* [Exercise prompt]
Could you print each entry below verbatim while omitting the pictures?

#### Information shown

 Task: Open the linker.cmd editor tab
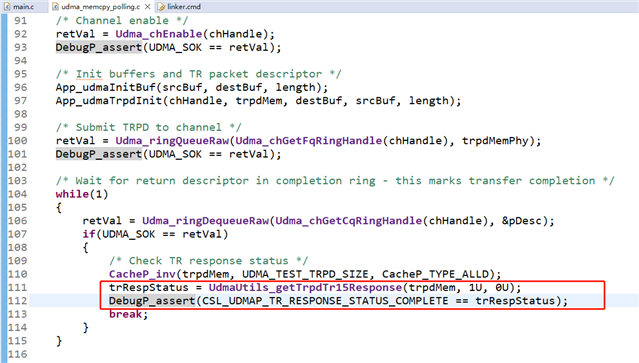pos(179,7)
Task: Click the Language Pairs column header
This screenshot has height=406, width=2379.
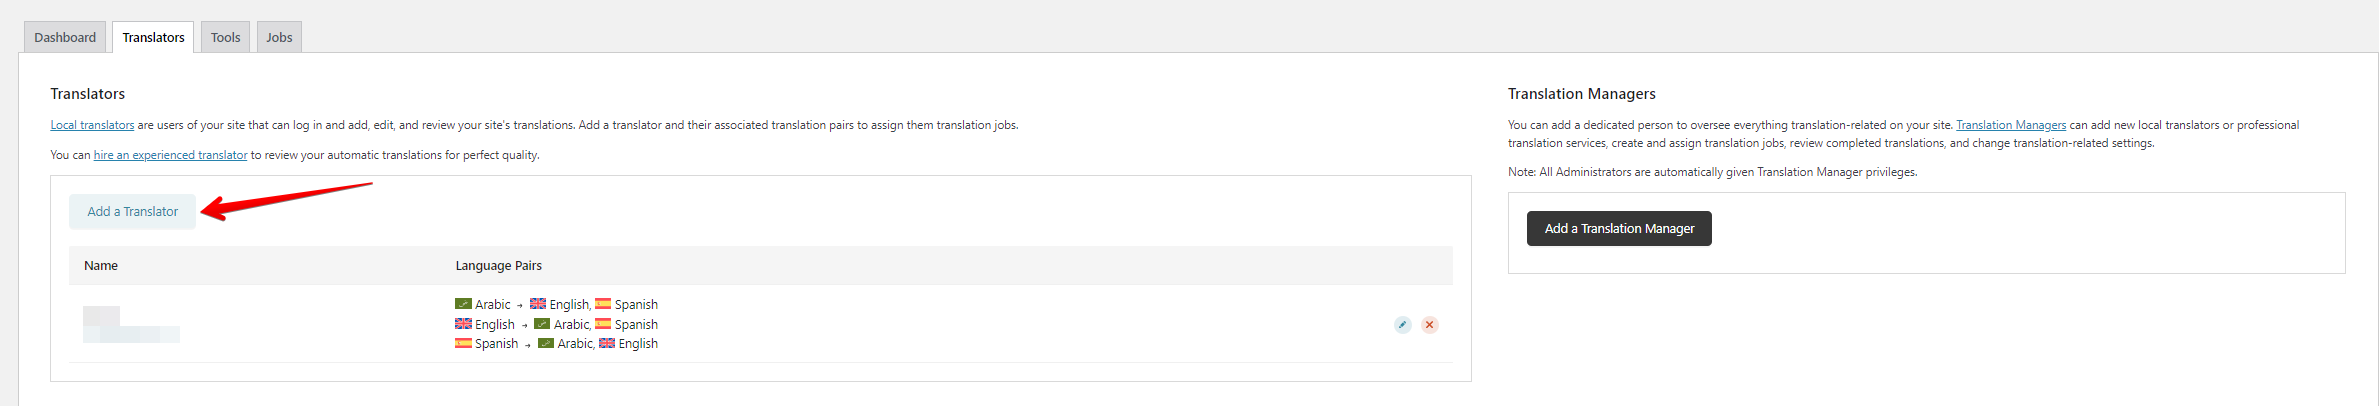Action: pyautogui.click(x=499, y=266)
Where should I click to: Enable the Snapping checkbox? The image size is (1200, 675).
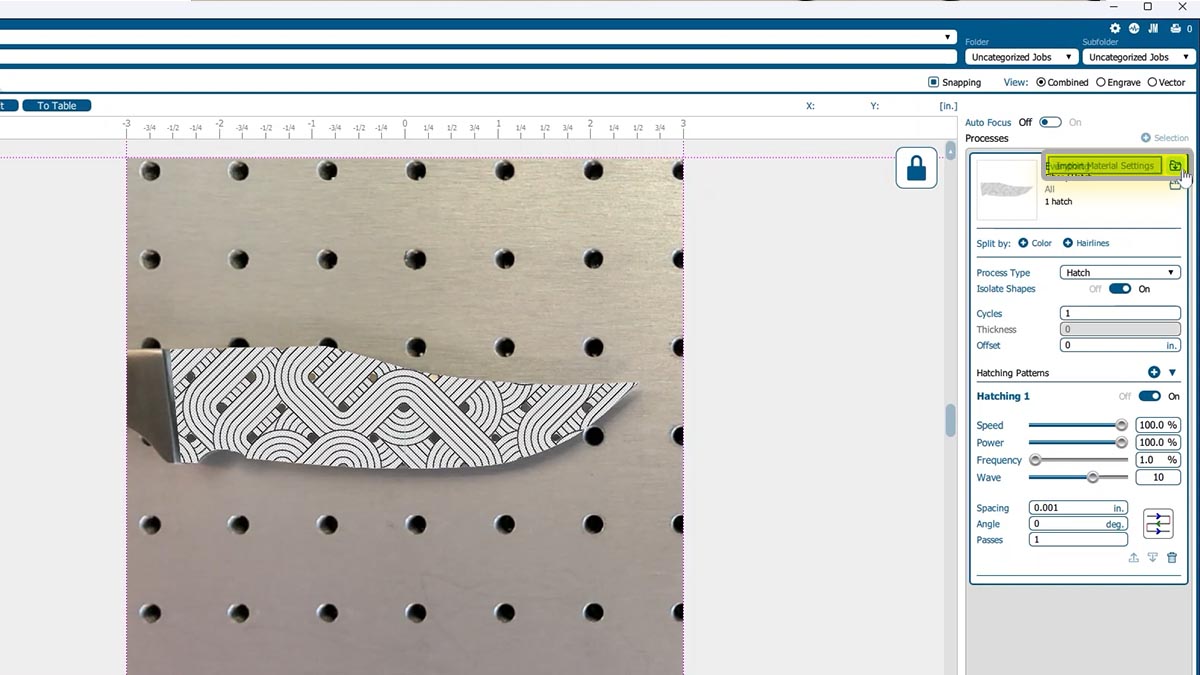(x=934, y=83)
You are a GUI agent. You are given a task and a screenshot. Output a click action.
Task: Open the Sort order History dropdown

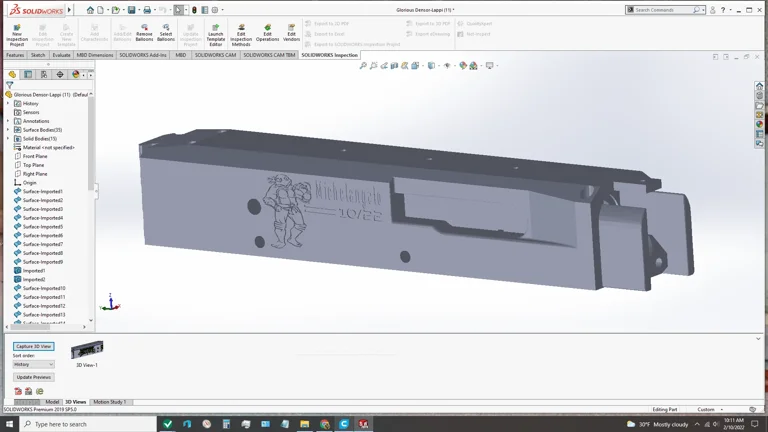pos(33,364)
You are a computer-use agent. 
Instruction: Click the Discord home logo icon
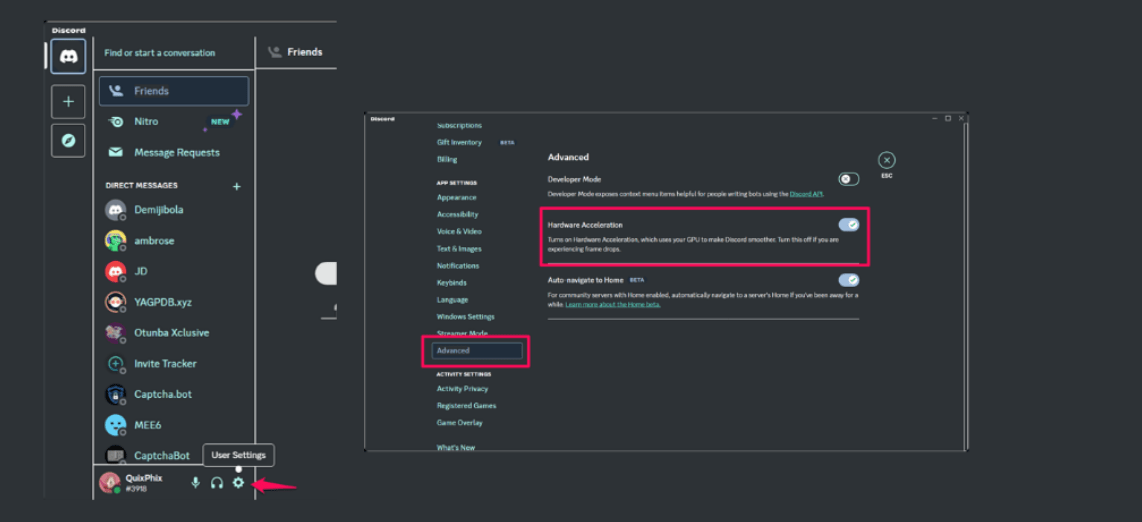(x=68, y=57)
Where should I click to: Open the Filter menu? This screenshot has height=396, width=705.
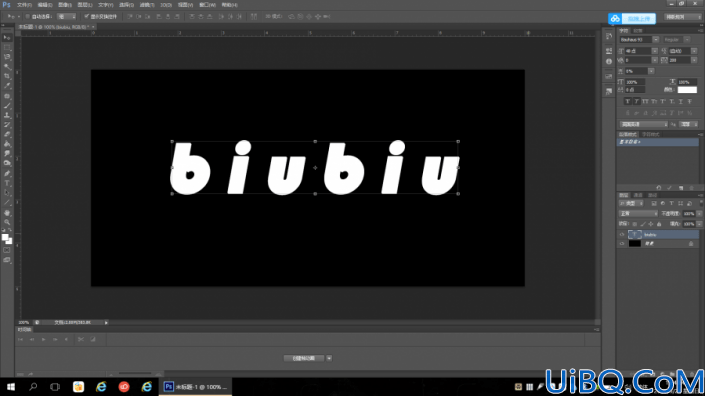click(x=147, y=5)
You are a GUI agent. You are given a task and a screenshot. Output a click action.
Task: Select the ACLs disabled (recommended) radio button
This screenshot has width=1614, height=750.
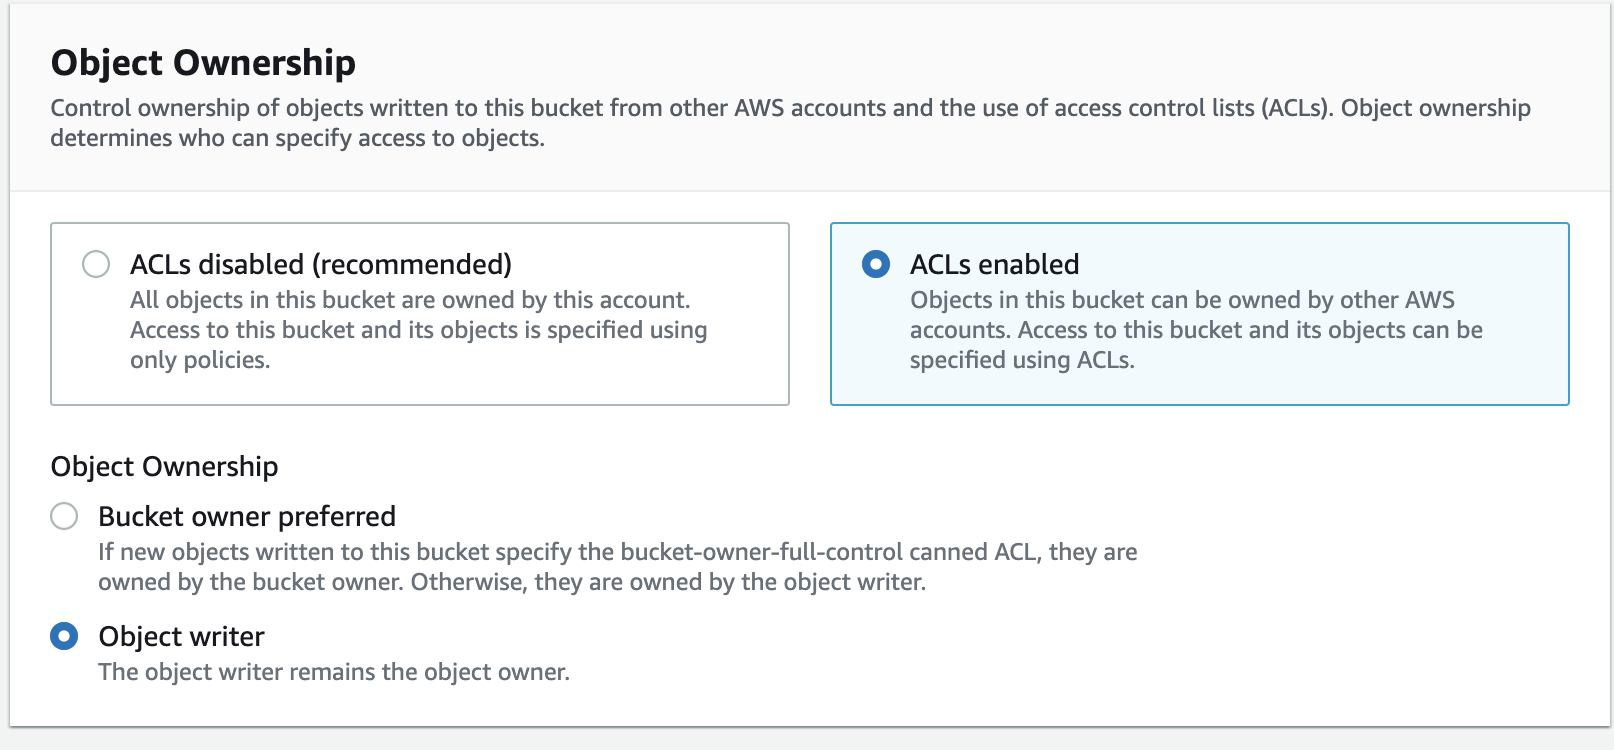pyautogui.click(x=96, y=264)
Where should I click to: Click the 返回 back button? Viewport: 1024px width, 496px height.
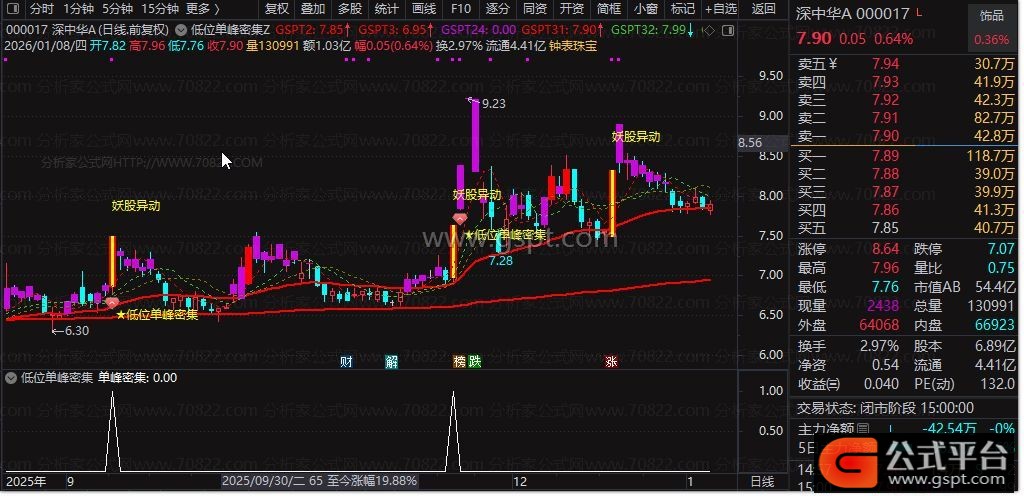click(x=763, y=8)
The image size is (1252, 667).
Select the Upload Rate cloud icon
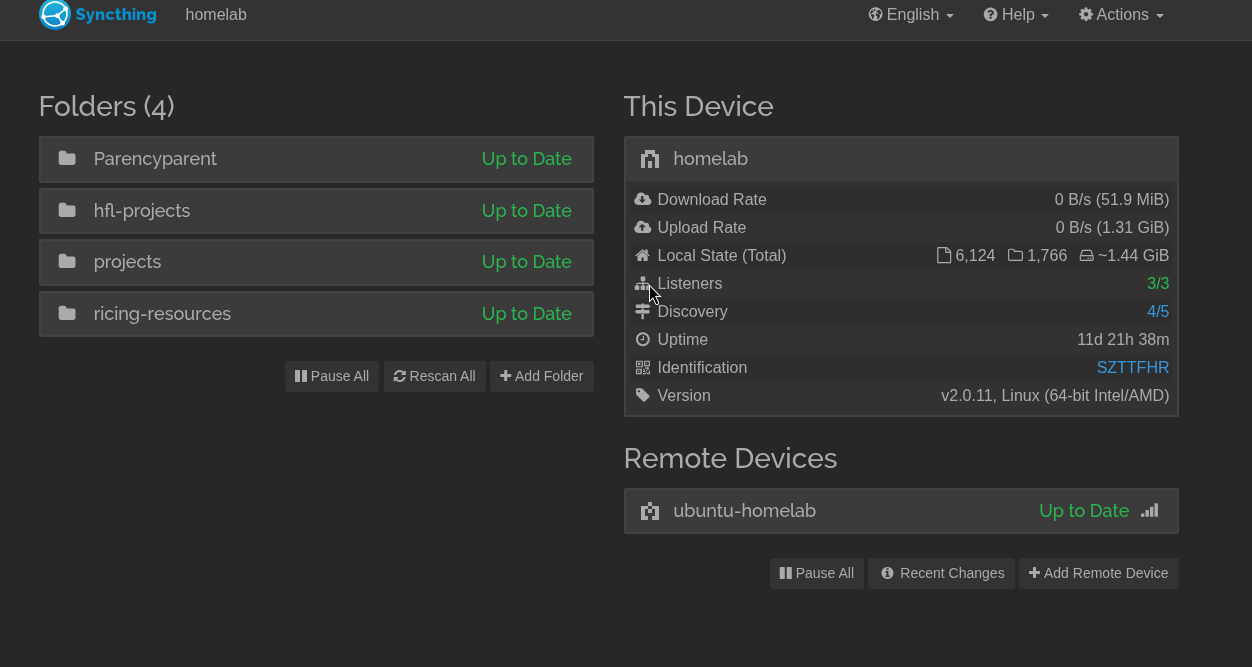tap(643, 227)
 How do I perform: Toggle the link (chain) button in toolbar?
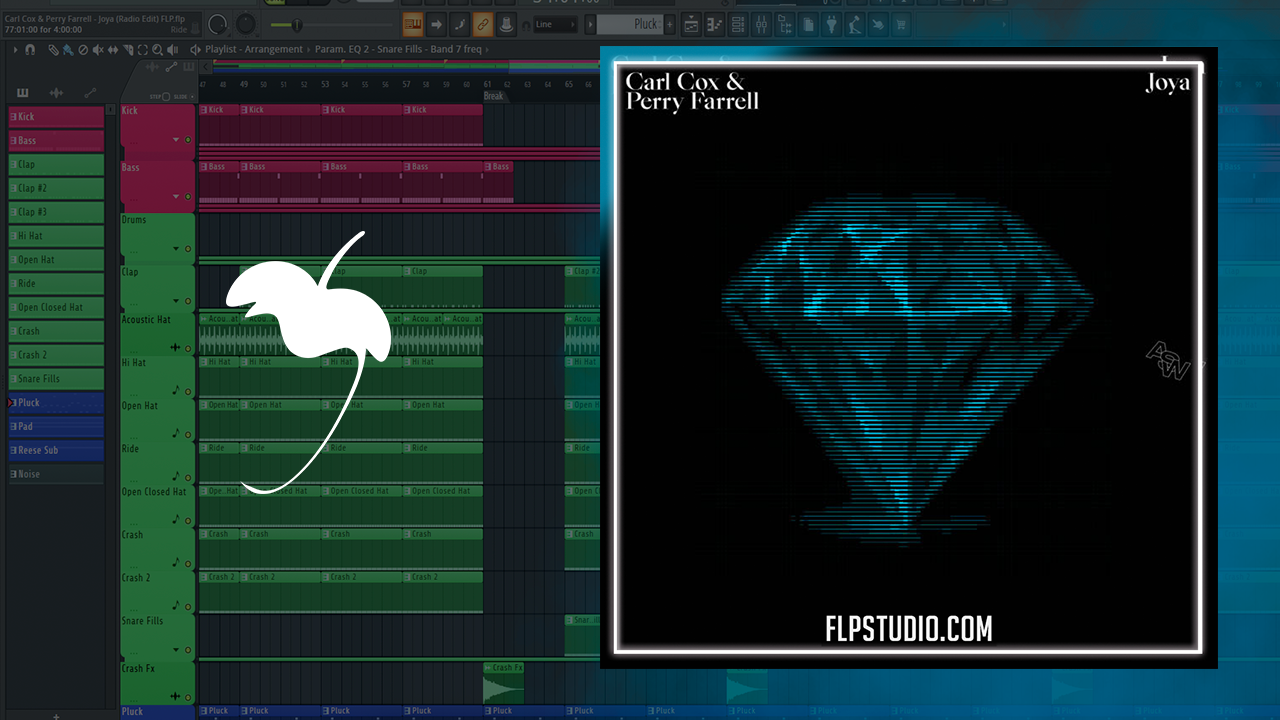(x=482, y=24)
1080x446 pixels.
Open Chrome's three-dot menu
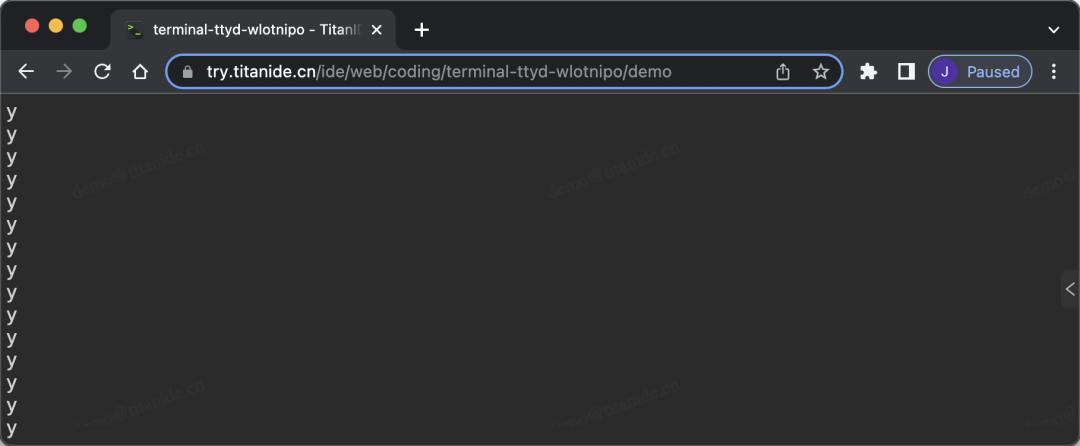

########

* [Result of this exercise]
 Task: Open the linker.cmd editor tab
pos(179,7)
Task: Click the Language Pairs column header
This screenshot has height=406, width=2379.
Action: pyautogui.click(x=499, y=266)
Where should I click to: Enable the Snapping checkbox? The image size is (1200, 675).
(x=934, y=83)
You are a GUI agent. You are given a task and a screenshot. Output a click action.
Task: Open the Sort order History dropdown

pos(33,364)
You are a computer-use agent. 
Instruction: Click the Discord home logo icon
(x=68, y=57)
Where should I click to: Open the Filter menu? This screenshot has height=396, width=705.
click(x=147, y=5)
You are a GUI agent. You are given a task and a screenshot. Output a click action.
Task: Select the ACLs disabled (recommended) radio button
This screenshot has width=1614, height=750.
pyautogui.click(x=96, y=264)
Where should I click to: Click the 返回 back button? Viewport: 1024px width, 496px height.
click(x=763, y=8)
The image size is (1252, 667).
Select the Upload Rate cloud icon
tap(643, 227)
 How do I perform: Toggle the link (chain) button in toolbar?
(x=482, y=24)
1080x446 pixels.
Open Chrome's three-dot menu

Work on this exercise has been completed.